When you buy a home with a mortgage, you sign a stack of documents at closing thick enough to make your hand cramp. Buried in that stack is the one document that actually creates your obligation to repay the money: the promissory note. Most buyers never read it closely, never get a copy that registers in their memory, and couldn't tell you the difference between the note and the mortgage. But in real estate, the promissory note is the document that matters most, and understanding what it does clears up a lot of confusion about how home financing actually works.

Here's what a promissory note is in a real estate context, how it differs from the mortgage, and why the distinction matters whether you're buying with a bank loan or financing a sale yourself.


 

The Note Is the Promise to Pay


 

In real estate, a promissory note is the document in which the borrower promises to repay the money borrowed to purchase or refinance a property. It states the loan amount, the interest rate, the repayment schedule, the maturity date, and what happens if the borrower defaults. It's the borrower's personal, signed commitment to pay back the debt.

The note is what makes the debt legally enforceable. When you sign a promissory note at a mortgage closing, you're making a binding promise to repay, typically hundreds of thousands of dollars, on the terms the note specifies. The lender holds that note as evidence of your obligation. If you stop paying, the note is what the lender points to as proof of what you owe.

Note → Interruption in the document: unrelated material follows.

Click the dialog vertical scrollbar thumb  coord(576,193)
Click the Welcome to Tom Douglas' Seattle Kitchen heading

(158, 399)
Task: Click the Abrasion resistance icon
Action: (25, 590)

A real estate promissory note works on the same fundamental principle as a promissory note for a personal loan. It's a written promise to repay money under defined terms. What makes real estate notes distinct is their size, their long terms, and critically, the fact that they're almost always paired with a second document that secures the loan against the property itself.


 

The Note vs. the Mortgage: They're Not the Same Thing


 

This is the distinction that confuses almost everyone, and it's worth getting clear. The promissory note and the mortgage (or deed of trust, depending on your state) are two separate documents that do two different jobs.

The promissory note is the promise to pay. It creates the debt and the obligation to repay it. It's between you and the lender, and it's a personal obligation.

The mortgage, or deed of trust, is the security instrument. It pledges the property as collateral for the loan. It's what gives the lender the right to foreclose on the home if you don't pay. The mortgage doesn't create the debt. It secures the debt that the promissory note created.

Think of it this way: the note says "I promise to pay you $300,000 at 6 percent over 30 years." The mortgage says "and if I don't, you can take my house." Two documents, two functions. The note is the obligation. The mortgage is the lender's remedy if the obligation isn't met.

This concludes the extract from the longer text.